14ymedio, Havana, 15 June 2022 — The sale of tickets for the Pablo Milanés concert, on June 21 at the National Theater of Cuba, in Havana, turned this Wednesday into a line with an altercation, like so many of those that occur in the capital to buy chicken or oil.
Dozens of people protested at the box office when they received the news that there were no seats left. The box office had only been open for 50 minutes and many of those waiting had been in line since the night before.
The explanation given by the director of the theater, Nereyda López Labrada, is that of the 2,056 seats on the premises, only “stalls and first balcony” seats had been sold to the public, and that the rest had been given to “organizations.”
“The theater at the moment is responsible for the programming because the others have problems,” the official explained to the angry crowd, alluding to the fact that the venue was the only one in the capital that offered shows. Others, like the Karl Marx Theater or the Martí Theater, damaged by the explosion of the nearby Saratoga Hotel on May 6, need repairs.
“We had never been given a case like this,” explained López Labrada, who had previously held the position of general secretary of the National Union of Cultural Workers.
“We knew that this Pablo concert was going to bring about this situation, because it is the only concert that Pablo is going to give, first, because he has health problems,” the woman continued to explain, who was not allowed to finish: “A set of tickets was offered for sale to the public and the other amount was given to organizations.” At that moment, the official’s voice was drowned out by the cries of the people who asked what those “organizations” were.
One man reasoned: “I think there is an entire people wanting to hear him,” and he asked the “organizations” for understanding.
Another woman was less even-tempered, and thought that it was “lack of respect” that he would give a concert mostly to official institutions: “We have grown up with him and he deserves the voice of his people, he has just lost a daughter.”
Between the protests, the director of the theater defended herself, without success: “I also want to tell you that this mass of institutional people are also workers.” The screams rose again above her words.
“I support giving tickets to institutions because we are all workers and we are all Cubans and the institutions can have their capacities reserved but they have to be sold to the public and there must be transparency in the figures,” demanded a young man who spent hours in front of the National Theater box office.

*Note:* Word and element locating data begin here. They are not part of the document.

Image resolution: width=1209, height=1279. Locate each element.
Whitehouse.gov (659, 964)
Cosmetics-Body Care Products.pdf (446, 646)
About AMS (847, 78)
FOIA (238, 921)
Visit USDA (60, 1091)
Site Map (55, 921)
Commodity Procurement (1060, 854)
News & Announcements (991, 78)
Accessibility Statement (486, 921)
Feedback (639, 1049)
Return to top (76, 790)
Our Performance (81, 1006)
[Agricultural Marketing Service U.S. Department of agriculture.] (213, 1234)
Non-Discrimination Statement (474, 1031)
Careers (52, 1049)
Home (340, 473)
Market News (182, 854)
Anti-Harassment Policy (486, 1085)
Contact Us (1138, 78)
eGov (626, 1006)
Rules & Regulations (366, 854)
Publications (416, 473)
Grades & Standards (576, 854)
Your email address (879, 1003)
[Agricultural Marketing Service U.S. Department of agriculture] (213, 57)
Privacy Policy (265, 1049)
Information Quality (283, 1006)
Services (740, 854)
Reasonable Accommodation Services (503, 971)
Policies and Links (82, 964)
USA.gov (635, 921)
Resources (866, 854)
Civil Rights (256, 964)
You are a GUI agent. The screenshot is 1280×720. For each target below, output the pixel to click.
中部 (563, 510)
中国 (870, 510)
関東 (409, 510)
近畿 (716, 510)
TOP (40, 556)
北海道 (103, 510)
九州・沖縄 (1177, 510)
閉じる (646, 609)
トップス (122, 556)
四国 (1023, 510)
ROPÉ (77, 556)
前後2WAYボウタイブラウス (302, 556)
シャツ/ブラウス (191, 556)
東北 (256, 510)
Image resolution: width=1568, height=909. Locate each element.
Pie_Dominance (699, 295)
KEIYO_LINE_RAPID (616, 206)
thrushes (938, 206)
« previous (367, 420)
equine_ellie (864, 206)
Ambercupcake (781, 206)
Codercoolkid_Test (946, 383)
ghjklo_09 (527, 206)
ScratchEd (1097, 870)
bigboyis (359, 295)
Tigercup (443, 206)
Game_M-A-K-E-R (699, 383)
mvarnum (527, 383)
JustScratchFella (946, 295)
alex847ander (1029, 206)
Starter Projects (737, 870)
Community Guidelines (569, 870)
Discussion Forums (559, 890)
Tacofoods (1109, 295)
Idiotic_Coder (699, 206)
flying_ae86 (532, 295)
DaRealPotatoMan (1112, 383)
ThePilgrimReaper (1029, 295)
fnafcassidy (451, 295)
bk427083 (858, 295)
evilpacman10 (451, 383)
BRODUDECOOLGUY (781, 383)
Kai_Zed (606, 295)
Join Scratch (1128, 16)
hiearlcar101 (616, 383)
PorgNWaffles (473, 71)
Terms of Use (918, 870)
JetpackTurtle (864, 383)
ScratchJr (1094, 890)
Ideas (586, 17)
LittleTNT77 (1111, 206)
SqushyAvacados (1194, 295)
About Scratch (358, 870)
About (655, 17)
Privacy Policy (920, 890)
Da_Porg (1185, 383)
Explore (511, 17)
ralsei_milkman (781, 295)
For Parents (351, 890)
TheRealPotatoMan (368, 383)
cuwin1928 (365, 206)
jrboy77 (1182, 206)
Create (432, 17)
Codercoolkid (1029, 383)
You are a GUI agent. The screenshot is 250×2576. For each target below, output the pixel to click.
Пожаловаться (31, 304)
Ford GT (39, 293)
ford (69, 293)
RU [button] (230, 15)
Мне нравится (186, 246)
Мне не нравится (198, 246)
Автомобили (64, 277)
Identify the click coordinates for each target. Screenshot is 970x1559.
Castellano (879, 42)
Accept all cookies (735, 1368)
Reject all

“Many of us are also workers and we leave work to come and buy a ticket. These institutions [referring to the National Theater of Cuba] are public and we all pay for them, no one else maintains them, the people pay for it because it is public money,” the young man added.
Two elderly women in their 80s, who assure that they have never missed a concert by the Cuban artist, were upset. “Pablo Milanés is going to sing. There are difficulties with the tickets that I don’t know what they are,” said one of them, who ended by saying: “I’m waiting to be able to tell Mr. Pablo Milanés: Pablo, I love you.”
The concert is scheduled for next Tuesday at 8:30 pm and tickets cost 40 pesos
Pablo Milanés, who has lived in Spain for some time, was one of the artists who used to be a supporter of the Revolution who spoke forcefully after the repression of the demonstrations on July 11 last year. “I believe in young people, who with the help of all Cubans, must be and will be the engine of change,” said the famous singer-songwriter on his social networks, who described as “irresponsible and absurd” the Cuban government’s use of repression Cuban against the people, “who have sacrificed themselves and given everything for decades to support a regime that in the end what it does is imprison them.”
On May 29, singer-songwriter Carlos Varela offered a performance at the Havana World Music Festival, at the Ciudad Deportiva Coliseum in Havana, where, at several times, attendees chanted the word “freedom.” Specifically, when he finished singing Family Photo and when he was performing Fools’ Fair. At the end of his performance, the singer-songwriter shouted “Long live free Cuba” and thanked the organizers – with Eme Alfonso at the head – of the event, whom he praised for “having the ovaries” to invite him to sing in Cuba.